Apologists for XML Schema typically counter protests of complexity by assuring developers that tools will shortly be available, and so they need not make the effort to understand all of the specification. (The fact that this excuse was at one point given to potential developers of open source XML Schema processors is breathtaking.) While most developers with a reasonable budget for buying software development tools will accept this reasoning, it results in not only a raising of the technical barrier for participation in XML but of the financial barrier too.

If global business using XML is ever, as the ebXML initiative intends, to involve the whole world, then XML cannot become a plaything of vendors who wish to spin up the version numbers game. At the basic level of XML, remarkably few resources are required to process it -- the simplifying invention of well-formed documents was arguably the gateway to XML's widespread success. To backpedal on such decisions now by further complicating XML, runs counter to the original intent of its creators. XML may yet become the victim of its own success.

This tendency to complexity underlines the continuing importance of heroes in XML. XML's history is littered with individuals whose vision and technical ability have made significant contributions. Vital technologies such as SAX, and more recently the emergent RDDL, may never have emerged if it were not for these people (not to mention XML 1.0 and XSLT). Yet we now seem to be in a position where many of the heroes have tired, and those that remain are seen as quaint oddities of the XML community by some vendors.

Perhaps that's right; now that the groundwork is done, and practical application is underway, aren't these folk just crazy idealists? Absolutely not. While considering the large scale deployment of XML in companies such as Boeing, recall that XML started with the vision and determination of a handful of people, and not as a corporate strategic initiative.
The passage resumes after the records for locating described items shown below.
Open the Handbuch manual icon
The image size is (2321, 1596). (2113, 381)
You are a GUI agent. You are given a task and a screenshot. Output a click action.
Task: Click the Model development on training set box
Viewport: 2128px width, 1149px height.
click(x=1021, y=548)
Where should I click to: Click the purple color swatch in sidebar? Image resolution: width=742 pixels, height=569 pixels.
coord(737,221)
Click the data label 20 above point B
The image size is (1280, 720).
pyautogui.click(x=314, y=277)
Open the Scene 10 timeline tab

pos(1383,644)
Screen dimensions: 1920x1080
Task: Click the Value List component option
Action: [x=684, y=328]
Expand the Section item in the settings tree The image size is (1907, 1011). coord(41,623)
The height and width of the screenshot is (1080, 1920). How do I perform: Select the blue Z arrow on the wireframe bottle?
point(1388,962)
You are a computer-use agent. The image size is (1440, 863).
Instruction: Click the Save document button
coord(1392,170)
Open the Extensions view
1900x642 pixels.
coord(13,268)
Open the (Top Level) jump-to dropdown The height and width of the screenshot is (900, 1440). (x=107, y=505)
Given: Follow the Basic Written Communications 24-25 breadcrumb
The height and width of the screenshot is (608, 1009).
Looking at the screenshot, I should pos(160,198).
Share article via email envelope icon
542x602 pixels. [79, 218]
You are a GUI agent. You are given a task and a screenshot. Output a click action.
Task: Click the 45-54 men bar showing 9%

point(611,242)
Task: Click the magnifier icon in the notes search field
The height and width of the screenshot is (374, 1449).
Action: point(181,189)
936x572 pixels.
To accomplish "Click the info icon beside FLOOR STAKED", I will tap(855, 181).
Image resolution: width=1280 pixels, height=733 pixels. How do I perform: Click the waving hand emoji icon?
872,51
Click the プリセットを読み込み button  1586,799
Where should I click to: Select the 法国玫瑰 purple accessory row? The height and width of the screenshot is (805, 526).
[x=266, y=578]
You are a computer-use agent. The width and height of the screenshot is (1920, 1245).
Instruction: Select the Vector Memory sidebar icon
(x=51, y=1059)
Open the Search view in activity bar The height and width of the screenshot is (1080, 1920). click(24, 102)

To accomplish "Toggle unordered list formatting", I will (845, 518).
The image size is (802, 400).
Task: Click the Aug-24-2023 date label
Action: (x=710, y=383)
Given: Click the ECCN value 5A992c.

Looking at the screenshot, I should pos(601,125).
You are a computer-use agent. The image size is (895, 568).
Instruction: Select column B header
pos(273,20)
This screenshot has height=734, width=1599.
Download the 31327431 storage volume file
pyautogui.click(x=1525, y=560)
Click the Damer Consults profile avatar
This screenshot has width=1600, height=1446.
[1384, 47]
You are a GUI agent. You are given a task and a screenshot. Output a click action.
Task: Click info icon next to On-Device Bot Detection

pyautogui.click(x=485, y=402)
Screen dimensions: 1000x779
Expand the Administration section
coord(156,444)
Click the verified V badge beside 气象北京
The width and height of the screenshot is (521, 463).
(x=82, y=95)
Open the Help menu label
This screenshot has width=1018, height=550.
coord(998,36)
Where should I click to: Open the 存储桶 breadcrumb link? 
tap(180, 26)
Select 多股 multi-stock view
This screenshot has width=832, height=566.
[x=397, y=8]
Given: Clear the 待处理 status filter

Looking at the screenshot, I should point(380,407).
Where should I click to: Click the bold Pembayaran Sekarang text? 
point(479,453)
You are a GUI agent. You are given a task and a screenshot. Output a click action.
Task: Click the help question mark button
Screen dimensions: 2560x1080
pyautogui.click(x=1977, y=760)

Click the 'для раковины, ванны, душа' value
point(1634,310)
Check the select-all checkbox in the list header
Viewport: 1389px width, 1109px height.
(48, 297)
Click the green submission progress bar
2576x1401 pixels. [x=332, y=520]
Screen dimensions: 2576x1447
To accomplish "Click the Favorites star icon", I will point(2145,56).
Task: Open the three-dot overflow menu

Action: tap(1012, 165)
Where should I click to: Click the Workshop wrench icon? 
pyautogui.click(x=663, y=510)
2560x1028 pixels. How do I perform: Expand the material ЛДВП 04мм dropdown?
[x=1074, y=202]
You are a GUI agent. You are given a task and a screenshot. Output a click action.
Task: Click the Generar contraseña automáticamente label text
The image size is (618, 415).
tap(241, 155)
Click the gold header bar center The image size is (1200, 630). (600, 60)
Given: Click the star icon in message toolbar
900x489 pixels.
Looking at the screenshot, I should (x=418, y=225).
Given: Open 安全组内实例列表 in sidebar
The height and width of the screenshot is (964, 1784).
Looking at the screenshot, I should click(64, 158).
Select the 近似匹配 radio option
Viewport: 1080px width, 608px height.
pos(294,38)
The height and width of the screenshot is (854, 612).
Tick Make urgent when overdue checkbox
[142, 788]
From conversation with big industry consumers of XML products, it has become apparent that these companies actually value the contribution of individuals in the XML community very highly, for the role they play in keeping the software vendors sharp and on their toes.

The emergence of alternative XML schema proposals RELAX, TREX and Schematron -- all from individual contributors -- has done much to raise the profile of the technical debate about XML Schema, and it seems likely to have a positive effect on the future development of the schema language at the W3C. It's good to have consensus on the core of XML, but even W3C specifications continually need competition at a technical level, as there can be a considerable gap between what the vendors in the Working Groups want and what is in the best interests of users or XML itself.

Conclusion

The progress of adoption and change wrought by XML has accelerated over the last year, but with it comes certain dangers. XML must not be allowed to become so complex that it defeats the point of its original creation and unacceptably raises the level of financial and technological resource needed to use it. A growing reliance on vendor products also runs the risk of creating an identifiable market growth area, which, when it inevitably hits a decline, could take a chunk of XML as a technology down with it. Because of these dangers, the role of individual contributors in the XML community (whether affiliated with a company or not) is more important than ever. They remain among the most creative and influential participants in the development of XML.